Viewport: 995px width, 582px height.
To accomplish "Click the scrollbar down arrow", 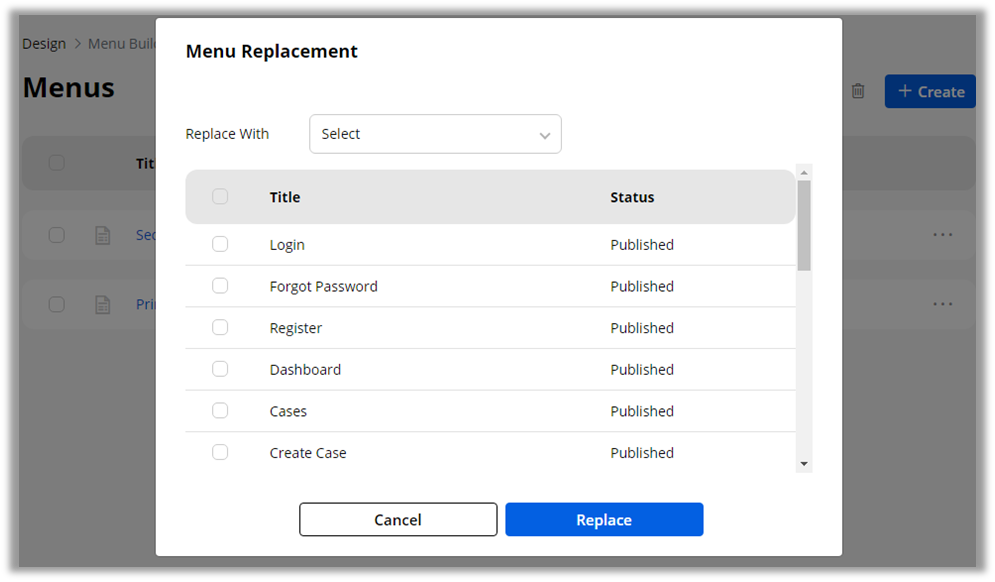I will coord(804,464).
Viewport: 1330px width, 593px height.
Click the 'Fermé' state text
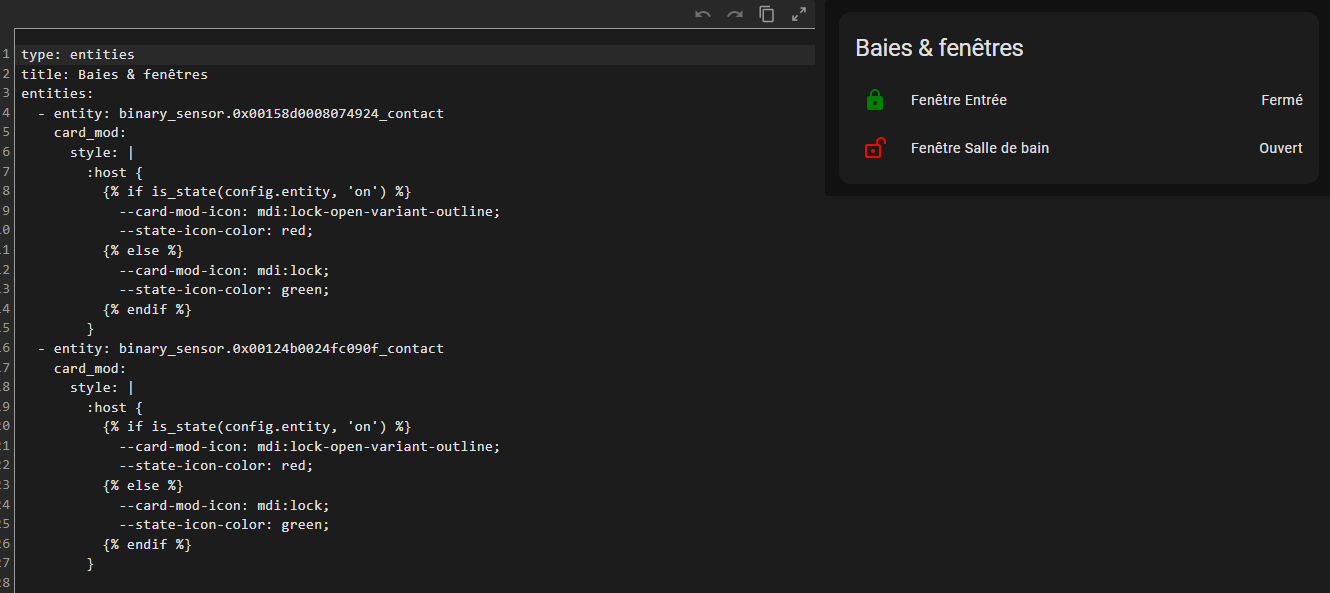[1281, 100]
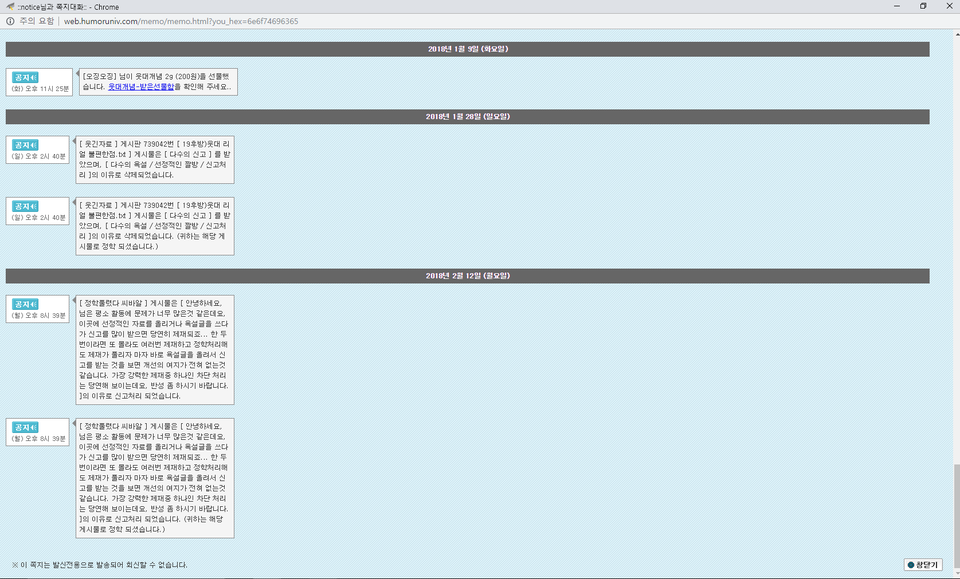Click the URL text in the address bar
This screenshot has height=579, width=960.
tap(181, 21)
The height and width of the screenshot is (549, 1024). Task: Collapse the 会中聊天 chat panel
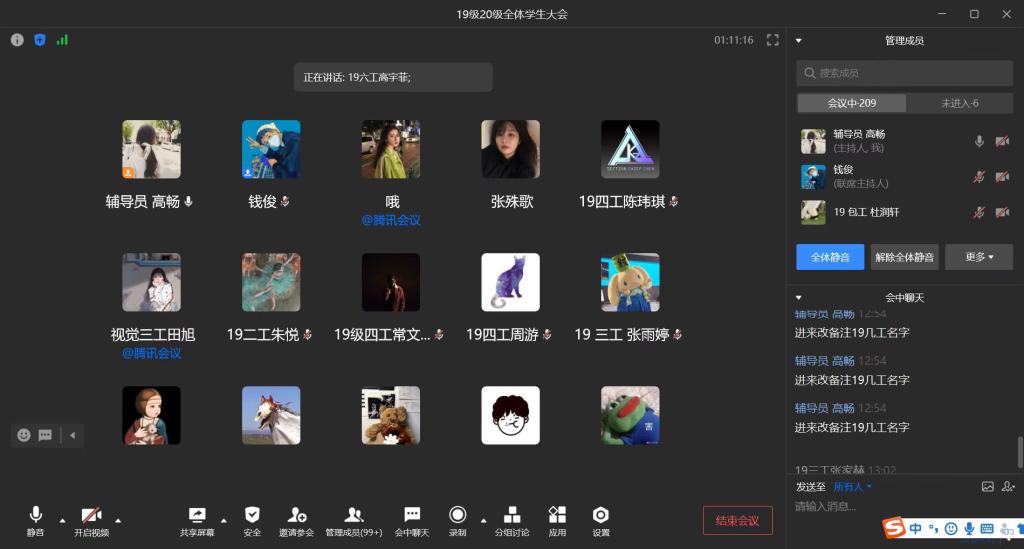(x=798, y=297)
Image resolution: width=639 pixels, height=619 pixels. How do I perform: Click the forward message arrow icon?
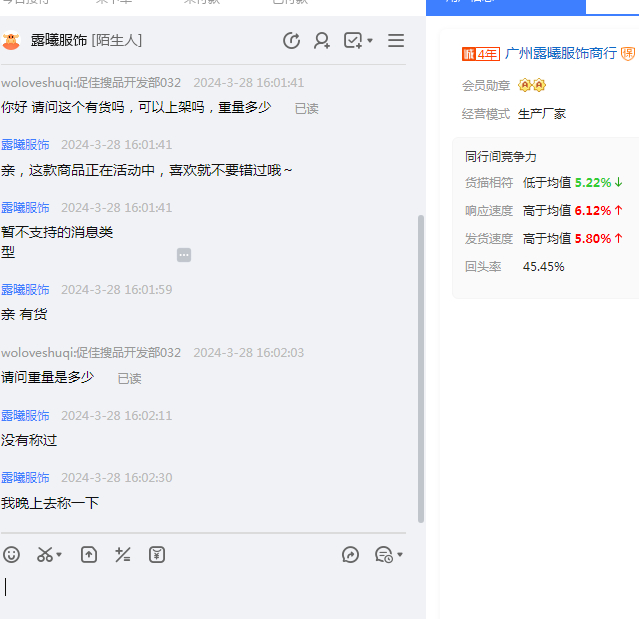350,554
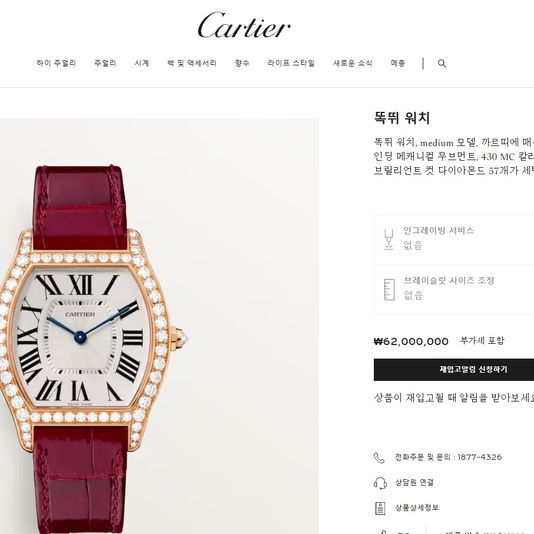Image resolution: width=534 pixels, height=534 pixels.
Task: Click the bracelet size ruler icon
Action: pos(389,290)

INSTRUCTIONS TO FOLLOW → Can you repeat the items above word for word, starting at the line that contains "Image resolution: width=639" and ending at the last line of the items, with the pictures left out?

RESULT OF THIS TASK →
Image resolution: width=639 pixels, height=619 pixels. How do I perform: Click the forward message arrow icon?
350,554
Image resolution: width=534 pixels, height=534 pixels.
Task: Click the bracelet size ruler icon
Action: pos(389,290)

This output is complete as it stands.